■ **Task brief**:
Print exactly the line that contains "Sólo cookies necesarias (1205, 1524)", then every following line through the end of the material; include nothing else and no pictures.
= = = = =
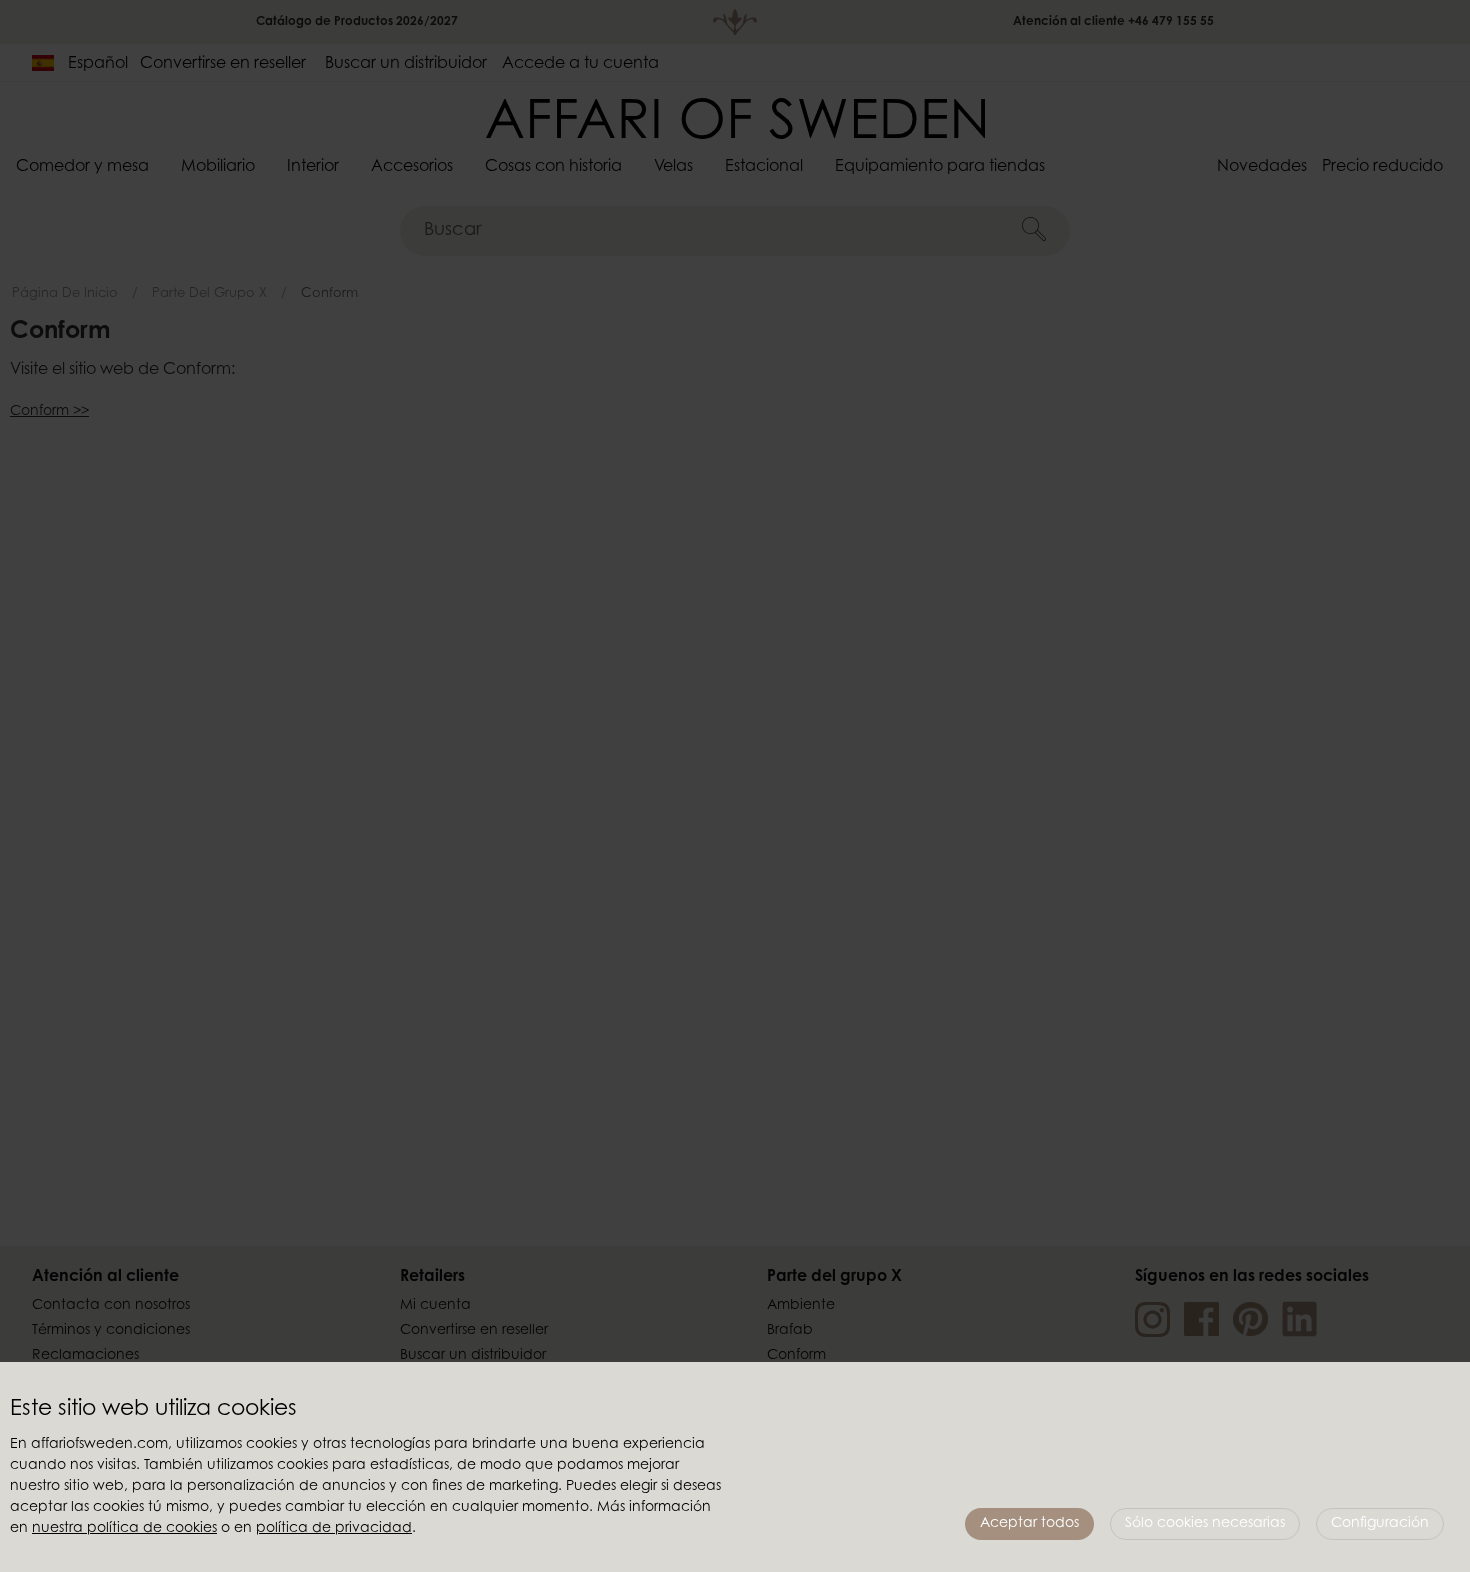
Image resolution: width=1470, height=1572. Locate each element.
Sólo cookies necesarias (1205, 1524)
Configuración (1380, 1524)
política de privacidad (334, 1529)
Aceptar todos (1029, 1524)
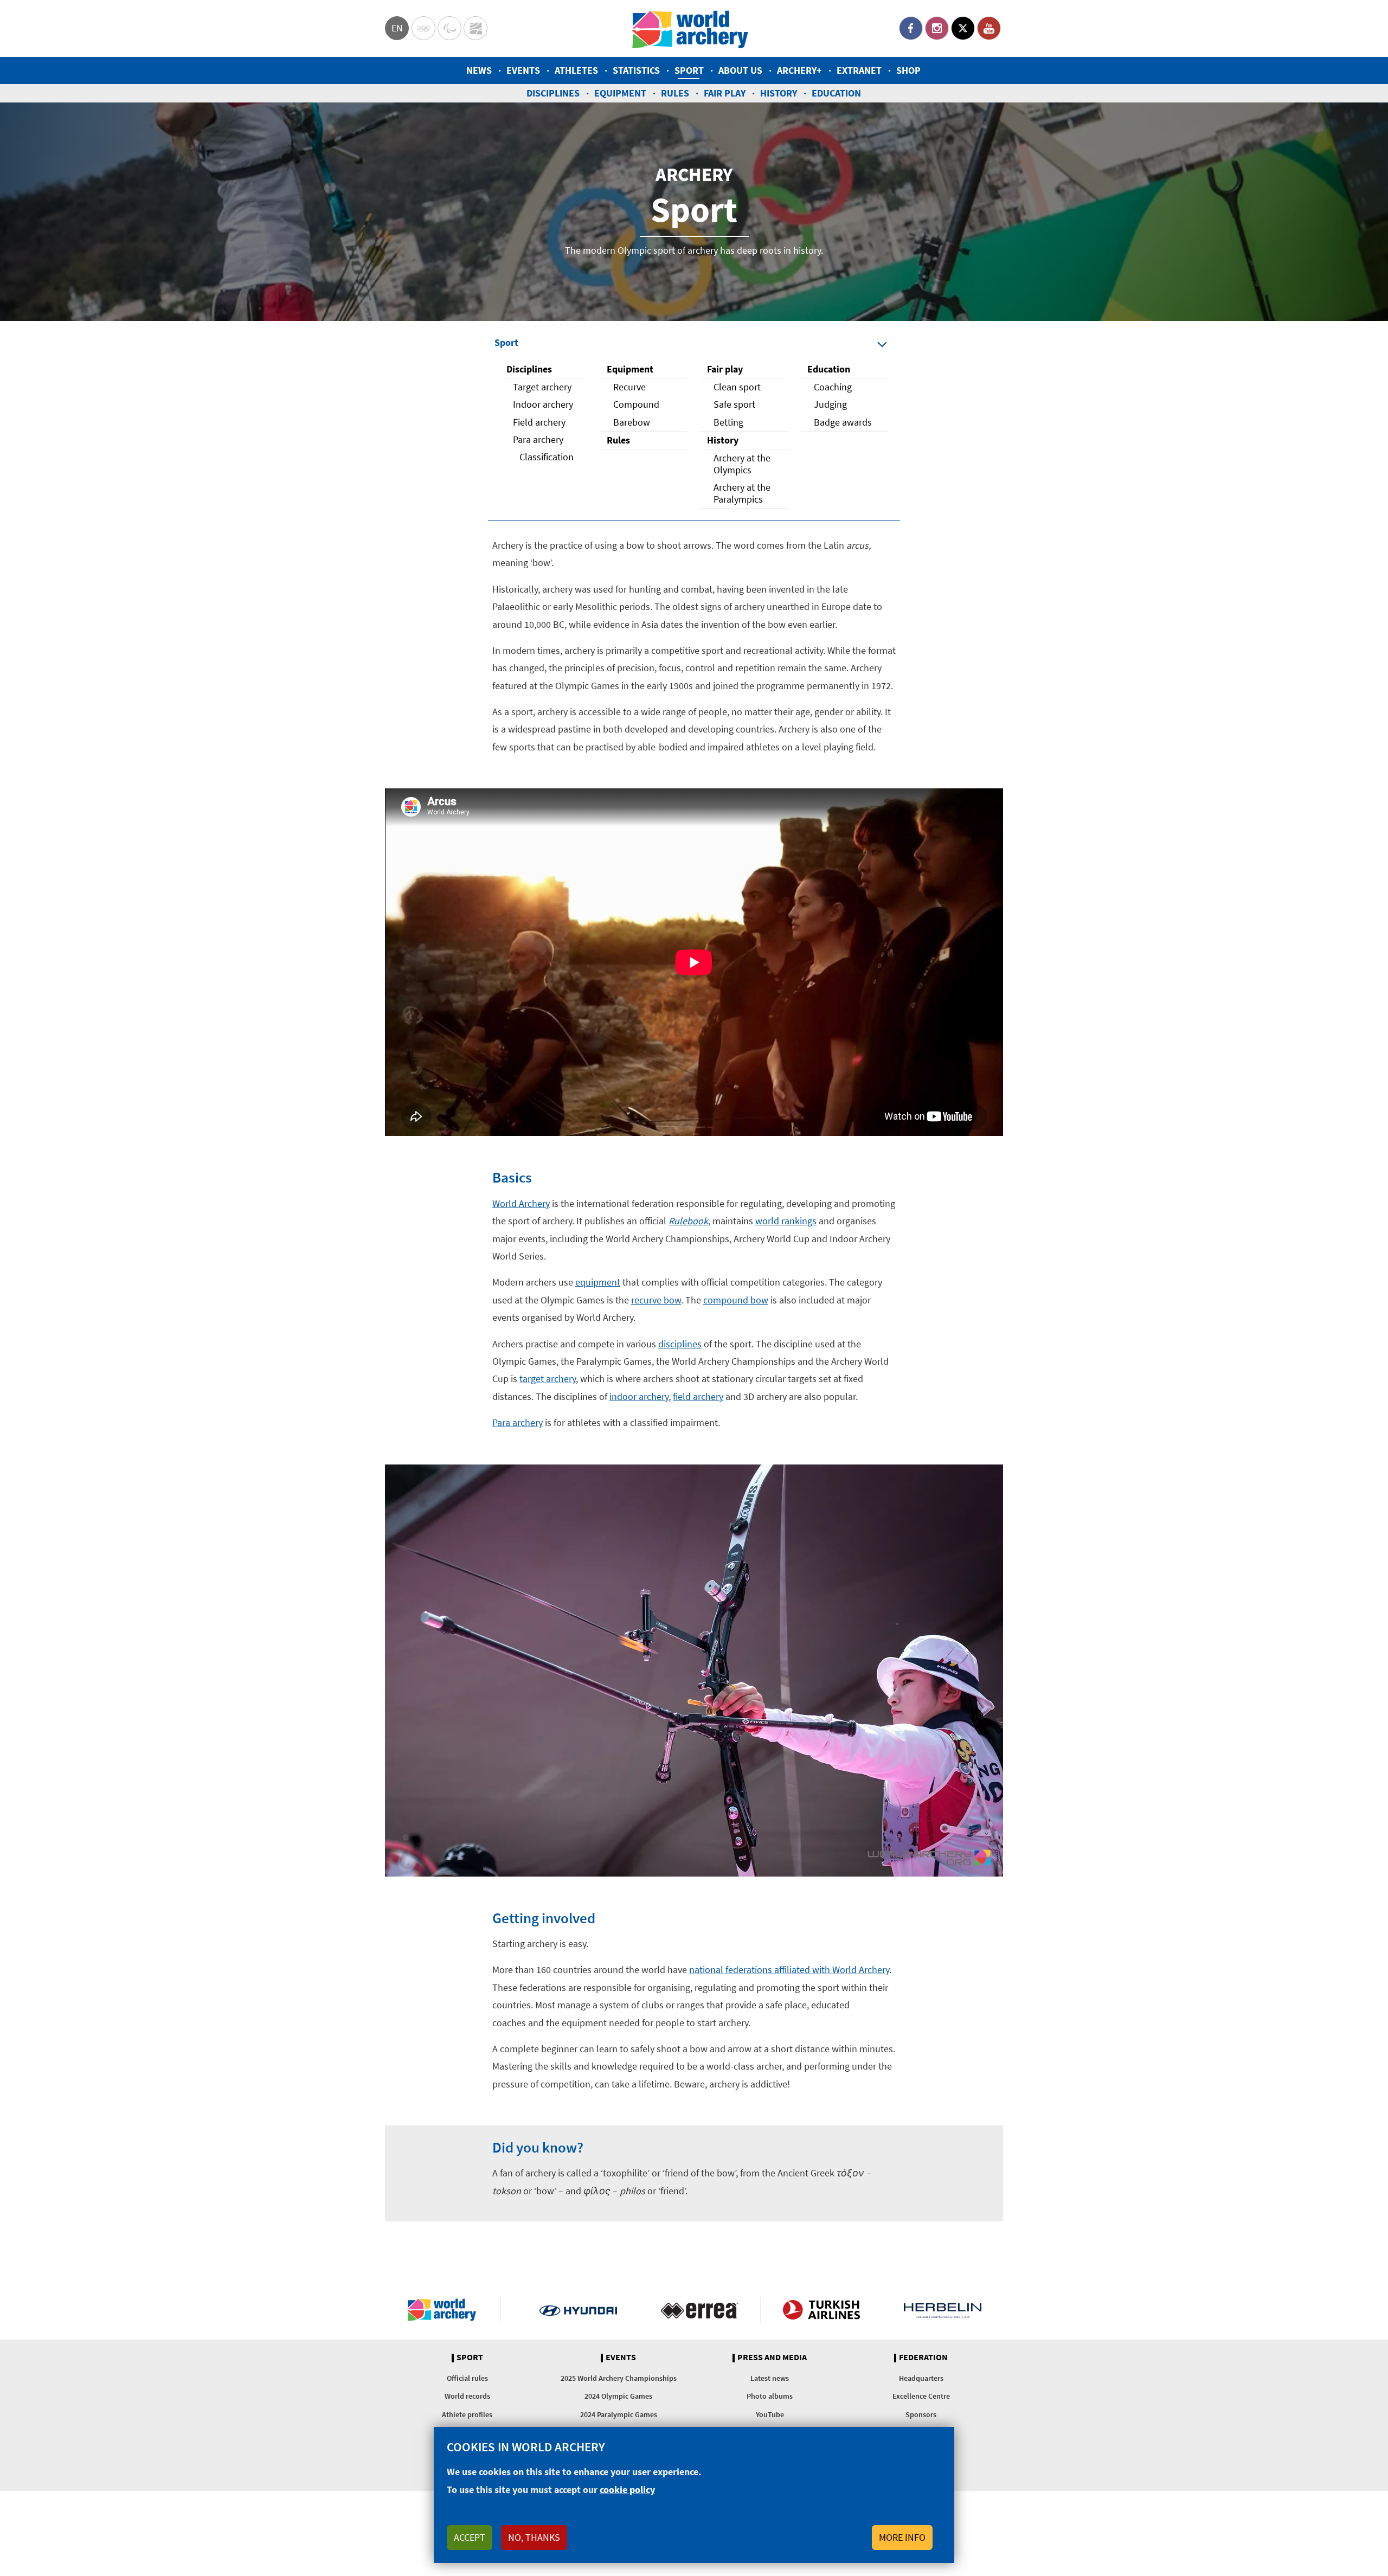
= = = = =
■ **Expected answer**:
Sólo cookies necesarias (1205, 1524)
Configuración (1380, 1524)
política de privacidad (334, 1529)
Aceptar todos (1029, 1524)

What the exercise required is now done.